If an employment contract concluded after 30 September 2016 stipulates the written assertion of due claims, this written form requirement will be invalid pursuant to the new Sec. 309 No. 13 BGB. Hence, every notice, even an oral notice, suffices to observe the deadline. Although this should not lead to the invalidity of the entire exclusion clause, since the clause is also still comprehensible in itself without the written form requirement (so-called blue pencil test). Nevertheless, in future, preclusive periods in standard form employment contracts should only contain a text form requirement.

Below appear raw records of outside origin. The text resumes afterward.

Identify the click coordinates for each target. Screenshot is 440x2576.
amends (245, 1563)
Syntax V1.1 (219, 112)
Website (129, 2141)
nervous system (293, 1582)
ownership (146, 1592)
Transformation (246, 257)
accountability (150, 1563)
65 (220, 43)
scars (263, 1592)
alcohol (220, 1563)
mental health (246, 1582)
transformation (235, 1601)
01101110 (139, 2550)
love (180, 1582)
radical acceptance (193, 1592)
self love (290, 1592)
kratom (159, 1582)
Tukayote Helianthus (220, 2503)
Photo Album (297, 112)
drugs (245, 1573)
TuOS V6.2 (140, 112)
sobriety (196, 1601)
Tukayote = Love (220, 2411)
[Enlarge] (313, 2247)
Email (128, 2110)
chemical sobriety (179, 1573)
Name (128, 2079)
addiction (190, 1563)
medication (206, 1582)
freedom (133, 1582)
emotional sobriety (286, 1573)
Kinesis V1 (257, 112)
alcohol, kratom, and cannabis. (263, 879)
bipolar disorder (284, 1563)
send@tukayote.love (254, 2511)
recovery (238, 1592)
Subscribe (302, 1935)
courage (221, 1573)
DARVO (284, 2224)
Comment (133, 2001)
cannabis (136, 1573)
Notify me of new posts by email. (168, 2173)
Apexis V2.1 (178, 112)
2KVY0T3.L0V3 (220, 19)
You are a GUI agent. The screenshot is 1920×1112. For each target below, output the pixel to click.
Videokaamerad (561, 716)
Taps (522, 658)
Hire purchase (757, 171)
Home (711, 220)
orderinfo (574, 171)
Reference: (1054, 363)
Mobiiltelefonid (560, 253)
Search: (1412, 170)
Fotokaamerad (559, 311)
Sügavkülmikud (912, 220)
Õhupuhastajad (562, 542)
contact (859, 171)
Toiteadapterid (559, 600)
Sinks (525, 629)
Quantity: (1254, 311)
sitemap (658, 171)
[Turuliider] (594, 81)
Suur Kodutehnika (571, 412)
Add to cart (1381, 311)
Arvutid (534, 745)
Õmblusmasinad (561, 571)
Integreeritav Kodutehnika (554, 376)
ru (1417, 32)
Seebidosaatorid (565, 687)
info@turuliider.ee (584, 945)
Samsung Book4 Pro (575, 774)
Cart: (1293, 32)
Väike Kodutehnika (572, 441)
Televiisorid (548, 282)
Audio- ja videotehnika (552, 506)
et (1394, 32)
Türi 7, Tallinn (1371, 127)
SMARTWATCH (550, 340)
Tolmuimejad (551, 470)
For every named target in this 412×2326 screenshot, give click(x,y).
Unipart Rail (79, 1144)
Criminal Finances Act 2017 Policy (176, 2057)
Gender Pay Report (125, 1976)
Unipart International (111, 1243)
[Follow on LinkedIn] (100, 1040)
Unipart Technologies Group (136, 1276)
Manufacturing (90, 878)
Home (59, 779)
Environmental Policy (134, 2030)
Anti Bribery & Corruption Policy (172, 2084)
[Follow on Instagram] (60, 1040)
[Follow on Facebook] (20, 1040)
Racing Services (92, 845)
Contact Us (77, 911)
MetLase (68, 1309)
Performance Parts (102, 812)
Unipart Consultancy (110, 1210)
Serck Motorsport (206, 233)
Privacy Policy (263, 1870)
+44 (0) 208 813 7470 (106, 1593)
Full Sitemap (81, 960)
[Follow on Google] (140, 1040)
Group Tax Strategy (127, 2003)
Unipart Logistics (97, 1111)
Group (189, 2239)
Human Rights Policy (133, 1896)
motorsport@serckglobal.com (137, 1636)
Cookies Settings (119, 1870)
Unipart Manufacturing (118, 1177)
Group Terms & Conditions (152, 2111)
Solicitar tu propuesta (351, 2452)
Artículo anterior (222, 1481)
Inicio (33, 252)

The new provision has no effect upon existing contracts, for pursuant to the transitional regulation in Art. 229 Sec. 37 EGBGB which is simultaneously entering into force, the amendment of Sec. 309 No. 13 BGB applies only to “contractual relationships established after 30 September 2016”. Previously agreed written form requirements in exclusion clauses therefore remain valid. However, should an existing agreement be amended after 30 September 2016, then this protection could presumably be lost. This means that the preclusive period should better be adjusted at the latest with the contractual amendment (see also under point 1.1).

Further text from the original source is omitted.